I tell them stories about some of the greats in sports that I’ve been around. QBs who forget about the interception by the time they get to the bench while the fans talk about it for years.
A hall of fame NFL coach who told me that the secret to his winning record was, “I just scored more points than the other guy.”
But it was tennis star Roger Federer who once told me why he was successful, and that guides what I do. He said: “I focus.”
Success, I believe, is not based so much on bumper sticker sayings or stuff like, “Never give up … or stop … or quit.” It is more predicated on the ability to focus on the task.
Hyper focus, to me, is the secret to success on or off the field of play.
“…and get back in the race…”
To Randy and Cody, forget the tournaments behind you, focus not on the fish you lost but on the fish you are about to catch.
Five fish, one at a time.
Do that every tournament day on the water, weigh in 20 fish per tourney and you probably will stand on the Classic stage.
Guys, begin again with the next fish, the first one in the boat at Guntersville.
Always look ahead not behind.
Yeah it sucks you lost that fish but that’s the past, focus on the present and get back to fishing.
Make every cast count, every stop count … even off the water … knowing where to park ahead of time, where it’s easiest to get gas, the closest place to shop where the truck and trailer will fit. All of that comes into play if any of that takes your focus off what this game is all about.

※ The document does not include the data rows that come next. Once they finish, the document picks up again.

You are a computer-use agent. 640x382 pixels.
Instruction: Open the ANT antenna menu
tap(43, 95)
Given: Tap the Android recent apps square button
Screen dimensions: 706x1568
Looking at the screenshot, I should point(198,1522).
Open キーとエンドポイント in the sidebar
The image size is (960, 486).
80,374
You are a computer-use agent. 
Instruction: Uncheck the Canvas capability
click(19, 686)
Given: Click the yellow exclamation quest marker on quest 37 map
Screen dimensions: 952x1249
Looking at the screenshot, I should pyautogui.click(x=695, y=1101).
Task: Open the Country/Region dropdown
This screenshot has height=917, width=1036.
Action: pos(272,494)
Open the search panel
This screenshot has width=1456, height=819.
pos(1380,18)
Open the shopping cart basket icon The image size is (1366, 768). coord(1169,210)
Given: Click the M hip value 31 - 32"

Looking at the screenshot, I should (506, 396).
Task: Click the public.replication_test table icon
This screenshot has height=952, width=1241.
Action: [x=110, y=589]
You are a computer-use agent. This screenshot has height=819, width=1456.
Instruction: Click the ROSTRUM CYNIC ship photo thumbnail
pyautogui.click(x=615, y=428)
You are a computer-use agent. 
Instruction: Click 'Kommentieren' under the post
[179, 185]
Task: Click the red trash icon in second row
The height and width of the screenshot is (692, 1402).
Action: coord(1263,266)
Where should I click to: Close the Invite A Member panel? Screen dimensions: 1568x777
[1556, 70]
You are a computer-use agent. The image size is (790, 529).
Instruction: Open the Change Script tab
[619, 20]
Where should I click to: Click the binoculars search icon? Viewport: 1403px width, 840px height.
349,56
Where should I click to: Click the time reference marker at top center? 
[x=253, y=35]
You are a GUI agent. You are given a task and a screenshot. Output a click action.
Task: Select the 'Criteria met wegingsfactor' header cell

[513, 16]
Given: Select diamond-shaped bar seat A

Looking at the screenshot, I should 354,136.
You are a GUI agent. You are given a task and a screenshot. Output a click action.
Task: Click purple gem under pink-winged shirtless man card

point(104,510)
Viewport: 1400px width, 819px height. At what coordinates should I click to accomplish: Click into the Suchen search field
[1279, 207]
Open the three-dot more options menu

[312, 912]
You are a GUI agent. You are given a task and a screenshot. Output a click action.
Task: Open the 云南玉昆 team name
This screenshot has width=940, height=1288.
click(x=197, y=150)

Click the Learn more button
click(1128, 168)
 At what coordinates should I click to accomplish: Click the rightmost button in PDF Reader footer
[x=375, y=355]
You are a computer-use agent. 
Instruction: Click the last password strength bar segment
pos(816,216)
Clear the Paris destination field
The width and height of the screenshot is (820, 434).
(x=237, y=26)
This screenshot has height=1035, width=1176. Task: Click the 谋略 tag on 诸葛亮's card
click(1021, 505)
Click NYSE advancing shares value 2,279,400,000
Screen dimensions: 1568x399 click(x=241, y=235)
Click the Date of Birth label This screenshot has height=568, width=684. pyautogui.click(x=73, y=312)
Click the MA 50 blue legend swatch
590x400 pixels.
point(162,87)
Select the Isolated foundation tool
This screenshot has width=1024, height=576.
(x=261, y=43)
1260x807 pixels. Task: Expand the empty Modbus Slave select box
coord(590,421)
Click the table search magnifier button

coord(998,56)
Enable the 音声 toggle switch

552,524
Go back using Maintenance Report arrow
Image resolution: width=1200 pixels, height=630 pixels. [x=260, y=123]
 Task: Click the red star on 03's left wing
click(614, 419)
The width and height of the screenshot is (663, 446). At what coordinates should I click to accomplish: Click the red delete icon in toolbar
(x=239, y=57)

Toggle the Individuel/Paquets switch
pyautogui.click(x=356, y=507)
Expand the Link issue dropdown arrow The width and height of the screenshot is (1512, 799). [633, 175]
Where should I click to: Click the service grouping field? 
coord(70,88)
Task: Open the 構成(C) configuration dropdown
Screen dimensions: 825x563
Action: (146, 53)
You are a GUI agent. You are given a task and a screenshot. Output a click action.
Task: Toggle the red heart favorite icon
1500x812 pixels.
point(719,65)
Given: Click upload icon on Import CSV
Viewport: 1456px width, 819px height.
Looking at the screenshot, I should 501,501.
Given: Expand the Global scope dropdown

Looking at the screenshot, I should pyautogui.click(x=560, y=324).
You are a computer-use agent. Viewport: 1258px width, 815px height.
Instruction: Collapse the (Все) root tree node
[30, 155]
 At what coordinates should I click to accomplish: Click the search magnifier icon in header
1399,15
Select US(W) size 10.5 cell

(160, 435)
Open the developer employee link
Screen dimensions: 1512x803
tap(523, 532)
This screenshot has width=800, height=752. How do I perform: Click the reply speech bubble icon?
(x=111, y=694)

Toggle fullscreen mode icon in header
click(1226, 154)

Catching the most fish most of the time.
You have four tourney gigs left … you can’t fix what happened behind you, you can fix what it is you still face.
Begin anew on Wednesday.
You know how to fish, use the time to learn how to fish at the Elite level, especially the mental aspect of this game.
And swing for the fences.
The rest of your tournament life lies ahead of you.
Focus on the beauty of that, and listen my friends to your soul.
It knows how to win, it’s up to you to let it.
To all those who take to the water this week, play hard, play smart, be safe and know, that I miss ya.
“Champions keep playing until they get it right.”